= Pierre Chompré =

Pierre Chompré (Narcy, Haute-Marne 1698 – Paris, 18 August 1760), was a French schoolmaster, the author of educational books, and an editor of Latin sermons.

== Biography ==
In Paris, he directed and taught at a boarding school, and he wrote several educational books for the use of his pupils and other young people. His Dictionnaire abrégé de la Fable, published in 1727, was translated into many languages and reprinted many times until the middle of the nineteenth century. "Here we have a man named Chompré," wrote his contemporary Baron Grimm, "who possesses a very rare and recognized talent for the instruction of youth. He saw that the most perfect books we have from antiquity repelled young people through their uselessness, obscurity, or inappropriately high academic level. He is responsible for carefully extracting all that can attract, entertain or educate young people."

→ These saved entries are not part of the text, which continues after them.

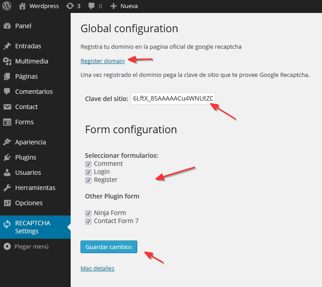The image size is (322, 287).
Task: Disable the Contact Form 7 checkbox
Action: (x=88, y=221)
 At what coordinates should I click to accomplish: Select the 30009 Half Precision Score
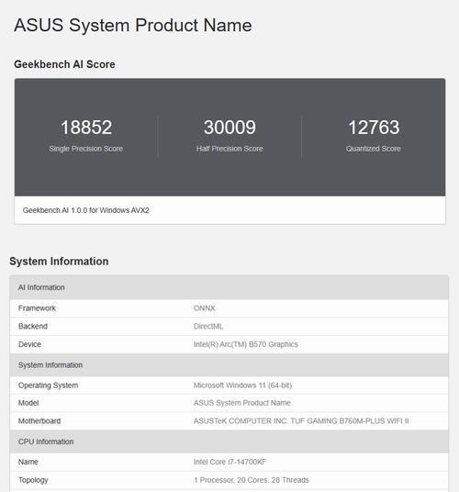click(x=230, y=127)
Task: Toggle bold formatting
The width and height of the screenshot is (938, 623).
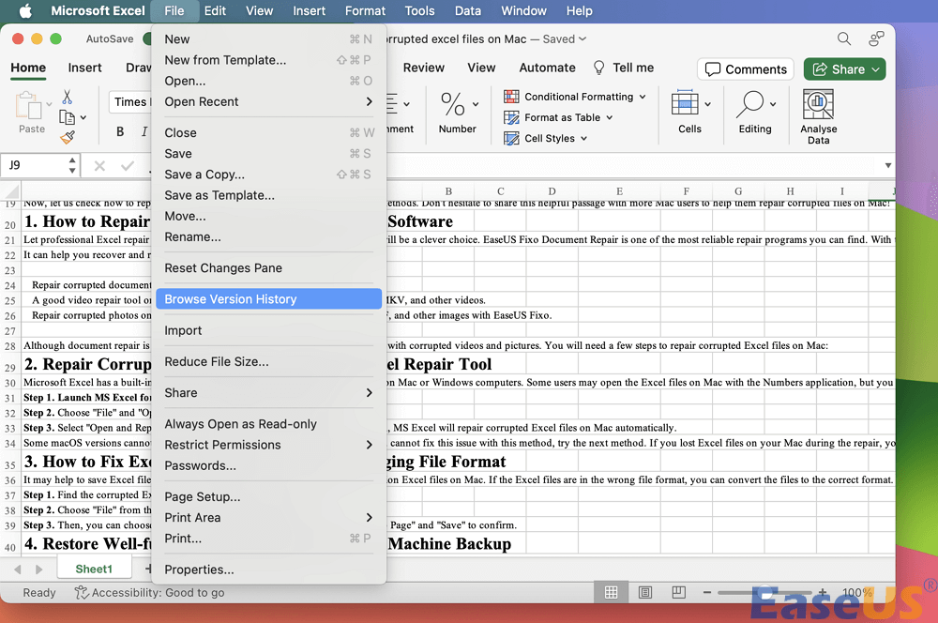Action: pos(120,131)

His brother, Étienne Marie Chompré, was also a schoolmaster. His son was Nicolas Maurice Chompré.

== Main publications ==
- Dictionnaire abrégé de la fable, pour l'intelligence des poètes, et la connaissance des tableaux et des statues, dont les sujets sont tirés de la fable (1727) Text online
- Selecta latini sermonis exemplaria e scriptoribus probatissimis ad christianae juventutis usum collecta (3 volumes, 1749–1753)
- Vocabulaire Latin-François contenant les mots de la latinité des différens siècles ... avec un vocabulaire François-Latin (1754)
- Introduction à la langue latine par la voie de la traduction (1751)
- Dictionnaire abrégé de la Bible pour la connaissance des tableaux historiques tirés de la Bible même et de Josephus (1755)
- Moyens sûrs d'apprendre facilement les langues et principalement la latine (1757)
- Introduction à l'étude de la langue grecque, ou Feuilles élémentaires (1758)
- Traduction des extraits des comédies de Plante et de Térence, contenu dans Cours d'études à l'usage des élèves de l'École royale militaire by Charles Batteux (1778)

== Sources ==
- Sources biographiques : Pierre Larousse, Grand Dictionnaire universel du XIXe siècle, vol. IV, 1869.